Masoni: «Ora lo stadio» Uefa, si cerca lo sponsor

Lo afferma Masoni, a.d. biancoceleste. «Ci sarà una forte attenzione al contenimento delle spese, arrivando, a regime, a gestire una rosa di 24 atleti con salari medi pari a 1,15 mln. Questo significa che la società potrà anche spendere 2/3 mln per un fuoriclasse, ma ci saranno molti atleti con stipendi non superiori ai 300 mila euro annui. Inoltre stiamo eliminando una serie di costi cosiddetti non essenziali. Parallelamente ci sarà una forte attenzione allo sviluppo della voce ricavi. Superata la fase di ricapitalizzazione partiremo con il progetto dello stadio di proprietà». Possedere un impianto sportivo, per Masoni, «è un asset imprescindibile per far crescere la curva delle revenue». L'attenzione dei vertici dirigenziali è anche sul terreno degli abbinamenti commerciali. Parmacotto, jersey-sponsor in questa stagione per circa 2,3 mln, continuerà a firmare la maglia da gioco, così come Puma sarà il partner tecnico della Lazio fino al 2008 (3 mln).
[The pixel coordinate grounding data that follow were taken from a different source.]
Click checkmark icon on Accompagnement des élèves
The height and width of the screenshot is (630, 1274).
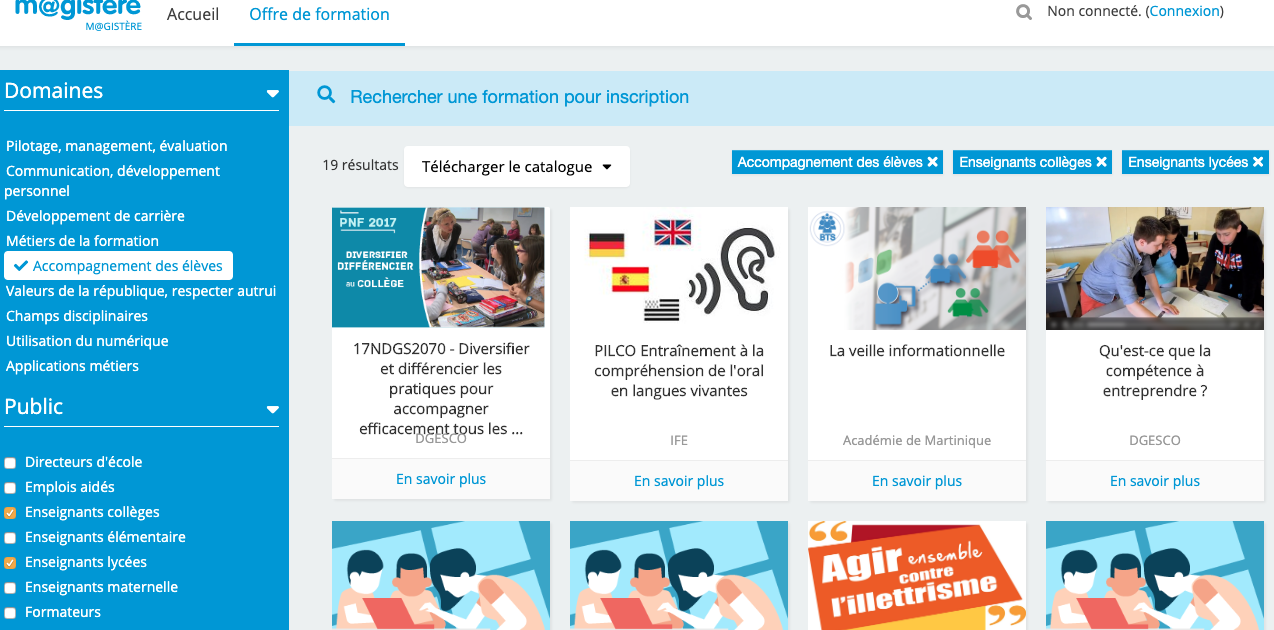[21, 266]
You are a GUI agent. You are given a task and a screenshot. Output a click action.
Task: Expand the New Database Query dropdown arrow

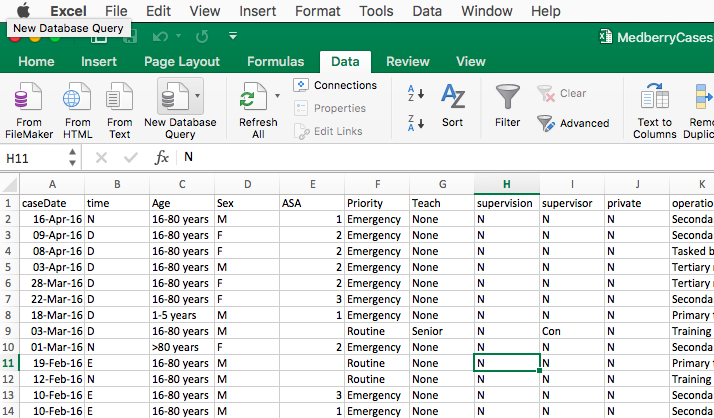coord(198,96)
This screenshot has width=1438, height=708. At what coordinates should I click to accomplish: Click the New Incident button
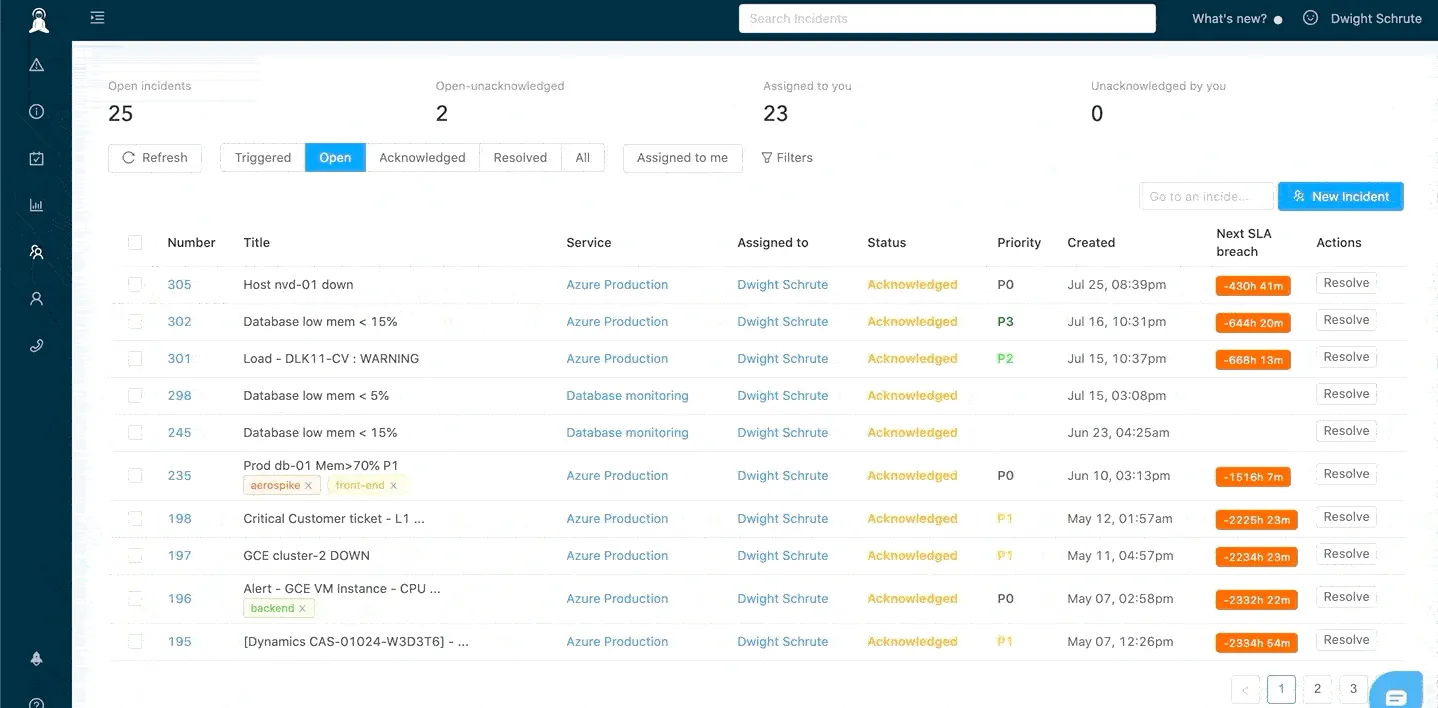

In campo internazionale, invece, ci sono trattative in corso per individuare il nuovo sponsor di Coppa Uefa, anche se non si esclude un rinnovo con Indesit (1,1 mln nella stagione appena conclusa). A breve anche la firma sui diritti tv. La Lazio e Sky stanno trattando sulla base di un biennale da 70 milioni.